Le 10-juil.-06, à 21:55, Tom Caylor a écrit :

> Bruno Marchal wrote:
>> Hi Tom, hi George,
>> I recall the 4 diag problems, and the three solutions already 
>> provided.
>> Below, I give the solution of the fourth, and new exercises. Read this
>> with paper and pencil, or don't read it. If you understand, try to
>> explain to someone else (the best test).
> I went through the 4th one now.  I didn't explain it to someone else,
> but I drew diagrams and tried to construct a mathematical argument for
> some of the exercises, treating myself as a 3rd person. ;)  I'm not
> finished, and I don't know when I'll get time to really do the rest
> (Exercise 2).  But I can intuitively see the equivalences.  And...
> according to Exercise 2 and the Church Thesis, "intuitively" is enough!
>  ;)

(About the time take it easy, I can be very slow myself).

>> With Church thesis, Fortran is a Universal Language, and a fortran
>> "interpreter" is a Universal Machine, where Universal means it 
>> computes
>> (at least) all computable functions. Fortran programs are recursively
>> (computably, mechanically, effectively) enumerable, so
>> G = Fn(n) + 1
>> is programmable, notably in fortran. So there is fortran code for G 
>> and
>> it exists in the enumeration
>> of all fortran programs. So there is a number k such that G = Fk. So
>> G(k) = Fk(k) = Fk(k) + 1. So Fk(k) cannot be defined and it makes the
>> Universal Machine run for ever (crash). So, the notorious "other
>> beasts" are the *partial* recursive function. They are functions from
>> *subset* of N, called domain,  in N.
> OK.  I noticed that you can get the Universal Machine (UM) to run for
> ever even without the "+ 1".  If I think of the program for G as a big
> "case statement" with cases 1, 2, 3, to infinity, then the case for k
> will contain the code for, or better yet a call to (hence the name
> "recursive"?), Fk(k), but if we state by defining even G = Fn(n) (even
> without the "+ 1") then this is equivalent to calling G(k)...  But then
> when we call G(k) we end up back in the "k case" again, calling G(k)
> again,... forever.

I'm not sure. I'm afraid your argument could be machine or language 

> This will happen even if we add the "+ 1".
> Personally I like this argument (running forever) better than the 0 = 1
> argument that somehow concludes that the UM will crash.  A UM
> "crashing" to me brings up pictures of physical machines that recognize
> an unallowed operation, and then stop themselves.

Well, until now I identify crashing with "running forever". If a UM 
recognizes an unallowed operation and then stops, I would say bravo to 
the UM for not having crashed.

Note that the fourth diagonalization is really constructive: for any 
precise specification of any UNIVERSAL machine, you can write a program 
making that UM crashing (running forever).

>> Note that a total function is a particular case of partial function
>> where the domain subset is N itself. A partial function which is not
>> total will be called a proper partial function.
>> Two direct consequences:
>> 1) insolubility: there is no fortran program capable of distinguishing
>> a code of a total function from a code of a proper partial function.
>> Proof: indeed if such a program exists, we could, from a recursive
>> enumeration of (the code) of the Fi, filter out the code of the proper
>> partial function, and extract a recursive enumeration of the total
>> functions, contradicting each of the two preceding diagonalizations.

→ WHAT YOU NEED TO DO: Give again the part of the email exchange on diagonalization above that opens with the words containing "Note that the" and closes with "called a proper partial function.", switching "fourth diagonalization" to "final diagonalization".

→ ENTRIES PROVIDED:
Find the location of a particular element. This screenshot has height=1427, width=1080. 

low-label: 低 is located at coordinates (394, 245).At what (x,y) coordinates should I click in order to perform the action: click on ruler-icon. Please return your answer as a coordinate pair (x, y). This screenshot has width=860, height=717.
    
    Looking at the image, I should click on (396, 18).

...

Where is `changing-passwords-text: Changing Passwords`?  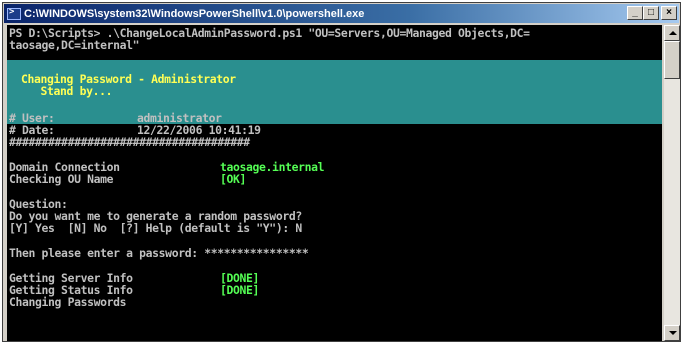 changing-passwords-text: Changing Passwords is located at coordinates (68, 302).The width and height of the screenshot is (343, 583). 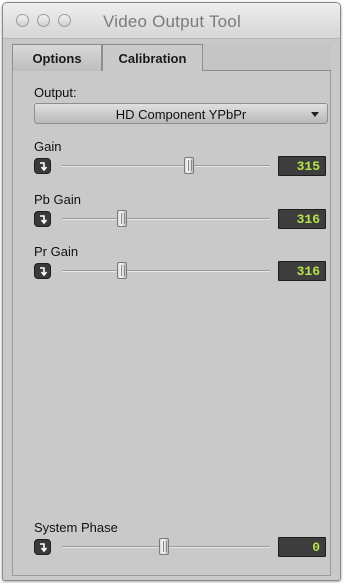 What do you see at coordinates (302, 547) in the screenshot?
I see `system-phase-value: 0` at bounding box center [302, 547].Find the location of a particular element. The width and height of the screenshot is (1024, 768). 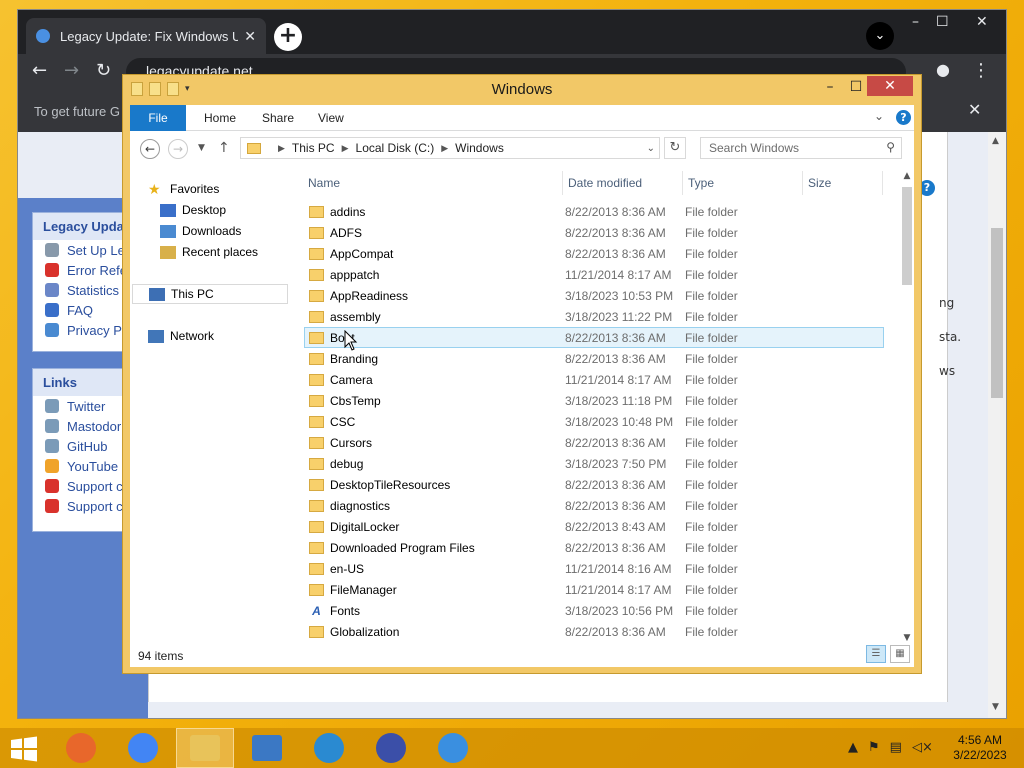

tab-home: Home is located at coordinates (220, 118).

→ OUTPUT FOR THIS EXERCISE:
Note that the final diagonalization is really constructive: for any 
precise specification of any UNIVERSAL machine, you can write a program 
making that UM crashing (running forever).

>> Note that a total function is a particular case of partial function
>> where the domain subset is N itself. A partial function which is not
>> total will be called a proper partial function.